Data extracted from a collection
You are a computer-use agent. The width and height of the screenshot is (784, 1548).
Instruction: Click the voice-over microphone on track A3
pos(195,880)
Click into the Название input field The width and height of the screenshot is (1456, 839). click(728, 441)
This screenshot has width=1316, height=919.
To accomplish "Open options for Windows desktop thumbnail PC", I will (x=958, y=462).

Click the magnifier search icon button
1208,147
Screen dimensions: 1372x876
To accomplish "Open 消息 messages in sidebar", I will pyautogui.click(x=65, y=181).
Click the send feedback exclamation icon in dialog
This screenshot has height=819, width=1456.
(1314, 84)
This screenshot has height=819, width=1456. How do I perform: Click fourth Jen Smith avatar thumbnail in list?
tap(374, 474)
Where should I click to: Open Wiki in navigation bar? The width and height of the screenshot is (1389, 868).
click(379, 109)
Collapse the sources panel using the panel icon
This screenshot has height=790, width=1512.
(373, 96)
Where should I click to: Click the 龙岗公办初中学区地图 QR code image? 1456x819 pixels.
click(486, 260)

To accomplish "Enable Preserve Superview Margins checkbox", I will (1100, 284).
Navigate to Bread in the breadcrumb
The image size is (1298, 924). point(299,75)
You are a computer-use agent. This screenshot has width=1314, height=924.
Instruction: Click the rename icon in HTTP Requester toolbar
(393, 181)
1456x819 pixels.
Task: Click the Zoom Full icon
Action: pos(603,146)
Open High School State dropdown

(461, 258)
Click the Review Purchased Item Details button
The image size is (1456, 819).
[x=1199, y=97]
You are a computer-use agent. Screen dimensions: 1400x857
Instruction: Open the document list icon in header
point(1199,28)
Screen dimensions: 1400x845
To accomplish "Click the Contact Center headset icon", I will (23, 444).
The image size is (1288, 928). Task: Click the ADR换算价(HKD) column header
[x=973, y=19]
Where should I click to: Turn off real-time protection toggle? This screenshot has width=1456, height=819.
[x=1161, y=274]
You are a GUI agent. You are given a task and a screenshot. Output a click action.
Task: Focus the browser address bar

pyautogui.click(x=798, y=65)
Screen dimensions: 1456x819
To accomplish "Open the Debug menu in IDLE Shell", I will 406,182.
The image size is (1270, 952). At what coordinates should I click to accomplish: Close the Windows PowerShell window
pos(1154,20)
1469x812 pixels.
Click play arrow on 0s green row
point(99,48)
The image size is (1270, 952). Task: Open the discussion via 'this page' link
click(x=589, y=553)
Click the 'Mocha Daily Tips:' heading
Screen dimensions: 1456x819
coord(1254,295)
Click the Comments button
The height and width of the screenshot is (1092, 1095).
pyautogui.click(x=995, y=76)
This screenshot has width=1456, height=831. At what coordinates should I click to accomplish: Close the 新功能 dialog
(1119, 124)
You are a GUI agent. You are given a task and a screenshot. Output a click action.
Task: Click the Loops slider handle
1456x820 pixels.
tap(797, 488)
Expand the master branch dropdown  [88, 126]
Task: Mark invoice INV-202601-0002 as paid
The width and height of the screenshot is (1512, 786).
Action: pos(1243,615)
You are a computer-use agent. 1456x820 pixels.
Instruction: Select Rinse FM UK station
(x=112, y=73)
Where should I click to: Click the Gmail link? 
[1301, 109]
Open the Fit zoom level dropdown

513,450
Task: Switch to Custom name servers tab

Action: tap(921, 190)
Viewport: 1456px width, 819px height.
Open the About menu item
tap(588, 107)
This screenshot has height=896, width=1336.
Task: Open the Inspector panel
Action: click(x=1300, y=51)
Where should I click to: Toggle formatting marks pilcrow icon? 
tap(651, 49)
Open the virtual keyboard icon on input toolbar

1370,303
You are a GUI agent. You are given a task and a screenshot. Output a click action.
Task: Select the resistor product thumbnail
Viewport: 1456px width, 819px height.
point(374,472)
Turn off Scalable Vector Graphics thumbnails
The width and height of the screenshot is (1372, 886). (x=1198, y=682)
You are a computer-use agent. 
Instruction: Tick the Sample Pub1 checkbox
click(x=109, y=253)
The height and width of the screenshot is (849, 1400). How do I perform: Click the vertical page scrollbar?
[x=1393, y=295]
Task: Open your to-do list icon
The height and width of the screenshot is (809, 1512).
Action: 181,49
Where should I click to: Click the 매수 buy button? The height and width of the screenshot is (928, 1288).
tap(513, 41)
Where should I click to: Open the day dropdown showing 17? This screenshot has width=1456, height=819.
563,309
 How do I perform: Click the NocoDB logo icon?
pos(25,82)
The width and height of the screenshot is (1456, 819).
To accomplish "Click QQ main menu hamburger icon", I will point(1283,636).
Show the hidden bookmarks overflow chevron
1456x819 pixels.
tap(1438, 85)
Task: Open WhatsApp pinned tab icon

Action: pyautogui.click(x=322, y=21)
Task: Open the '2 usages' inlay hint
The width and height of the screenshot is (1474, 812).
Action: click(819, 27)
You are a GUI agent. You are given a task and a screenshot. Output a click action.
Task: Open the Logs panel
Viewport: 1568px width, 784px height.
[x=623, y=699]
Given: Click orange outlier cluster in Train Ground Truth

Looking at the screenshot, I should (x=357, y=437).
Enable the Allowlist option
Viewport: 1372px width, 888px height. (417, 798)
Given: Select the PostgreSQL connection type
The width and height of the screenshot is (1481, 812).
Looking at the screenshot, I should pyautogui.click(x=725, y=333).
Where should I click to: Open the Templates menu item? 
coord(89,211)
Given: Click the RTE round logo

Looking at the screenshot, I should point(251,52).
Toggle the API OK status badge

* [Task goal]:
Whenever a line in the records above contains the string "computer", copy that line.

* [Task output]:
You are a computer-use agent. The width and height of the screenshot is (784, 1548).
You are a computer-use agent. This screenshot has width=1314, height=924.
You are a computer-use agent. Screen dimensions: 1400x857
You are a computer-use agent. 1456x820 pixels.
You are a computer-use agent. 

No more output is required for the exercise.